Hi Gertjan,
With PyPy at the horizon, I am not so sure anymore. For one I'm not sure if PyPy will ever be able to use the C module, or use it efficiently
it's only the crossing into and out of a C extension module through cpyext that is less than optimal. If that crossing does not happen often, the penalty of the cross-language call overhead does not matter. Another option that you have is to write an "extension" module in Python or RPython that just calls into the C code through ctypes or libffi. That will be efficient. Just keep the C module clean and simple: clear memory ownership rules, no use of CPython internals, callbacks only on the Python side, etc. That way, any extra code needed for glue is simple to write and maintain.
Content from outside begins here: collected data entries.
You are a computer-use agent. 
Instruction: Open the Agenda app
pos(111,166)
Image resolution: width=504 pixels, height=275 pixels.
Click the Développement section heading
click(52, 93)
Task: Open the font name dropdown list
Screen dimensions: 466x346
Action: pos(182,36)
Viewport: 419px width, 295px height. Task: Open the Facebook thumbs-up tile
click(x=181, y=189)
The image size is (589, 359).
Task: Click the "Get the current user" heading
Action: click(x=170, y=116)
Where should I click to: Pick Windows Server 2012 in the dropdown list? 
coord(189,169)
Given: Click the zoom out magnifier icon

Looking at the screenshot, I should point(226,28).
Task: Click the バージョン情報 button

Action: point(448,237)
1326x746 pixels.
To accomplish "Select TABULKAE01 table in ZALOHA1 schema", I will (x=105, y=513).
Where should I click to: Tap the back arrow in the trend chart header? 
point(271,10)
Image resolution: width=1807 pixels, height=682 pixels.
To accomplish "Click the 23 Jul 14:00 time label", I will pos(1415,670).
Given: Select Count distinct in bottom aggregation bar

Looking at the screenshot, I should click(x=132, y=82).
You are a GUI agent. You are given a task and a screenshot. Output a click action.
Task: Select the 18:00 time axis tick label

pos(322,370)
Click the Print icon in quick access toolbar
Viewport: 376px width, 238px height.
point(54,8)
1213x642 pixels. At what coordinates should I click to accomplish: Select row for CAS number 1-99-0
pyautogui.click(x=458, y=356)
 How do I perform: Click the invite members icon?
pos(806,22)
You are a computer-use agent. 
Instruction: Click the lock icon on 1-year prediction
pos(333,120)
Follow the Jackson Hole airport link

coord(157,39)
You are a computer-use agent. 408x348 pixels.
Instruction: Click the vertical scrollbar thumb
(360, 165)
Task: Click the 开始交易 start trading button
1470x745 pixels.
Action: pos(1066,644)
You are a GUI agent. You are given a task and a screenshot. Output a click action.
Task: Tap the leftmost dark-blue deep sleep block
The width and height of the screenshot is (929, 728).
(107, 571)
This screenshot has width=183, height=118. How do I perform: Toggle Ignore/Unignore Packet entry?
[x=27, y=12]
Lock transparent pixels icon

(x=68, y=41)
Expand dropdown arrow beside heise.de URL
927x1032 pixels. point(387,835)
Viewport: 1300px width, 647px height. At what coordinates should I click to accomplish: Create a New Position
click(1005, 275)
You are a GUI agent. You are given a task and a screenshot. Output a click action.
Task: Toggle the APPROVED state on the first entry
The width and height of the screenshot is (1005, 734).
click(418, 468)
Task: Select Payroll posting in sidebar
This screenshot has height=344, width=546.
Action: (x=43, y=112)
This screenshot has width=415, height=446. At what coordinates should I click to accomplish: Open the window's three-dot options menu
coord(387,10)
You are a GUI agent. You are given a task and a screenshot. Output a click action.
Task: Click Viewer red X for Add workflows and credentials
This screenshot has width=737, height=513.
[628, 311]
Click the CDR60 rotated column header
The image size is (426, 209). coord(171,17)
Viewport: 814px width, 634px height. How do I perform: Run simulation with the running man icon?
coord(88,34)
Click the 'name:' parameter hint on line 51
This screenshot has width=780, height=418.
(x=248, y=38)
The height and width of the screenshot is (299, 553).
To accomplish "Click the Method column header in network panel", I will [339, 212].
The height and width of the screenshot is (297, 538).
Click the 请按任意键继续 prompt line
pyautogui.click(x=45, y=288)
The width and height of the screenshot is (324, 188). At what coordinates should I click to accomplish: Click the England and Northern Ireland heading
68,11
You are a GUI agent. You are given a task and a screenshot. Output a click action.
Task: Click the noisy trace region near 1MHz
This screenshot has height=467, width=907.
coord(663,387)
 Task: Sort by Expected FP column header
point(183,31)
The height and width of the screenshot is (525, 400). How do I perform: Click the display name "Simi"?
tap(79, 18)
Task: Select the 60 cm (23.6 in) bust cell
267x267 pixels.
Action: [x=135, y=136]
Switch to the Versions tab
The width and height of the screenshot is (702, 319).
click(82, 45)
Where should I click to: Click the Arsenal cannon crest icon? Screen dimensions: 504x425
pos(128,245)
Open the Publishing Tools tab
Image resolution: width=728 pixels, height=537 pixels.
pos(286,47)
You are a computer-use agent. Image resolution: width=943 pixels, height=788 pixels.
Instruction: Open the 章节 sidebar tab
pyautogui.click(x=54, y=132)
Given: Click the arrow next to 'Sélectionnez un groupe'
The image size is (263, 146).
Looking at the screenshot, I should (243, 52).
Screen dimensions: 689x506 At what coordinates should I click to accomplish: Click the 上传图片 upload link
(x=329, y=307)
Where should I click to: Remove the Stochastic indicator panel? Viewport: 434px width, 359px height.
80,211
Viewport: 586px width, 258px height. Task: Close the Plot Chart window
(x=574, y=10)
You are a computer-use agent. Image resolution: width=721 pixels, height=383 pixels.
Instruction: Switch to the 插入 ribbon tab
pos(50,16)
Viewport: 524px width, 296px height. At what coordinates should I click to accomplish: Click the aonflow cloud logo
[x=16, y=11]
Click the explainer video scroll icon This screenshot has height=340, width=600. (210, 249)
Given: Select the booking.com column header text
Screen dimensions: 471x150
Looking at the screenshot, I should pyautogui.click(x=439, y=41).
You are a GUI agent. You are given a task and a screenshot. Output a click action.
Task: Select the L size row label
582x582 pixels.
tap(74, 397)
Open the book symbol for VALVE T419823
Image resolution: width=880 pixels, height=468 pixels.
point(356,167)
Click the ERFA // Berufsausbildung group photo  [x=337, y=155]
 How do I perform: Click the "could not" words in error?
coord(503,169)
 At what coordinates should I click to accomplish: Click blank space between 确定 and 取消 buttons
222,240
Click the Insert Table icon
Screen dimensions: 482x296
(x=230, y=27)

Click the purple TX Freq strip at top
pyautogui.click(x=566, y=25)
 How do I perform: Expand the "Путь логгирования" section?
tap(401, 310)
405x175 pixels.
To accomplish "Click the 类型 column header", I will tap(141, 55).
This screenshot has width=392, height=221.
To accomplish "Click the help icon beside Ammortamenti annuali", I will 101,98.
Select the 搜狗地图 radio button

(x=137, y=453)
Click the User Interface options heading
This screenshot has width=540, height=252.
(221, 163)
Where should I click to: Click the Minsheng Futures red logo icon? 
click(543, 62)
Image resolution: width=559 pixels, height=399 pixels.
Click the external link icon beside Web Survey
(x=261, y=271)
I am also not certain if I should maybe forget about C altogether and rely on the JIT to compile the Python for loops that I have always tried to avoid. Would you go as far as to say that there will be no more reason for low level programming whatsoever? Or would you advise to write the component in RPython and use the translator to compile it?
Whatever works best, they all have their pro's and cons. With C, you can share between PyPy and CPython and true low-level coding is by far the easiest in it. RPython allows you to provide hints to the JIT which may make a big difference in performance, but it isn't modular: RPython components become part of pypy-c after the translation. Programming in Python is the cleanest, shares easily, but performance behavior may be surprising, especially in tight loops. I realize that that isn't an answer, but I don't think there is a single one answer that is valid in all cases. Your original approach is most likely to still be best: stick to Python until you find a performance problem, only then look for and evaluate your other options.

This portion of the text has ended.